そもそも、「極夜」とは何か?太陽が昇らぬ現象の事だ。極地、つまり北極や南極またはそれに近い高緯度地域では、一定期間太陽が地平線から上に昇らない時期がある。一日中真っ暗なのだ。昼も夜もない。この現象のことを極夜と呼ぶ。(反対に、一日中太陽が登っていて夜がない現象を「白夜」という。)

そんな唯でさえ過酷な条件の中、真冬の極寒の北極圏を1人と1匹(犬ぞりの犬)で往く。4ヶ月もの間。精神的にも肉体的にも極限状態での冒険。

これが、本書内で描かれている冒険の概要。

 

そして、この極夜の北極探検をする動機がこれ↓

 

つい数十年前の我々の祖父母の世代の、日々の生活が自然と直に結びついていた時代の猟師や農民にとっても、太陽は人間の実存にかかわる本質的な力をもって降り注いでいただろう。太陽の運行を知ることが世界を知ることであった時代が、つい最近まであったのだ。

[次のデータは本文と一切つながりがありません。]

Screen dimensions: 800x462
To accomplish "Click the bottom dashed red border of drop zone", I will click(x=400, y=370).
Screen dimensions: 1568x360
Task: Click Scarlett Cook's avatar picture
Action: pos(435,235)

ところが今では、太陽は人間にとってそういった本質的な存在ではなくなった。

人工的な照明、LEDやウラン、プルトニウムを利用した人工的な疑似太陽ともいえる核分裂装置等々で発生させたエネルギーに依存した現代人にとって、こうした本物の太陽は決して見ることのできない存在になってしまった。

私たちは普段太陽を見ているようで

見ていない。私たちが毎朝、会社に通勤する時に見ている太陽、あれは太陽の姿をしたニセモノだ。

(中略)

極夜の世界に行けば、真の闇を経験し、本当の太陽を見られるのではないか。

 

(本書P.24-25)

 

そんな彼の前にはいくつもの試練が待ち構えている。テントを吹きとばすほどのブリザード、姿は見えずとも存在を感じる白熊に怯え、距離感を狂わす幻惑の月光、そして犬にカロリーメイト半欠片をあげるのをためらうほどの食糧難。それらを乗り越え、永遠とも思えた漆黒の世界を照らす数ヶ月振りの太陽とは。

 

角幡さんの本の魅力は、その文章力だ。時にユーモアに富みながらも、目の前に現れる出来事や事象を事細かに捉えて感じ、それを文章に宿せる表現力。

つまりは、文が面白いのだ。圧倒的に。

日本一周中にふらりと立ち寄ったある街の図書館で見つけたこの本。前から読みたいと思っていたのに、読めずにいた。せっかくなので、と休憩がてら読み始めたらあまりの面白さに止まらない。予定を変更してその街に二泊したのも、この本を読破する為だった。

 

そんな彼の面白い文章を少し紹介。

 

私はズボンを下げてお尻をペロンと出し、早速しゃがんで行為に取りかかろうとした。ふと背後を見やると、犬がネオテニー化した可愛い顔をこちらに向け、妙に熱っぽい視線を私の臀部に投げ掛けていた。

ははーんと私はピンときた。ウンコを食いたいんだな。

(中略)

犬の食糧として1日平均800グラムのドッグフードを用意していたがそれだけでは足りなかったようで、

(中略)

私がこの日、外で用を足したのは犬の目の前で排泄してやったら、いったいどんな様子で反応するか見てやりたかったからだ。犬の期待で潤んだ視線をビリビリ感じながら、私は彼の期待に応えてやろうと盛大に肛門から排泄物を放出した。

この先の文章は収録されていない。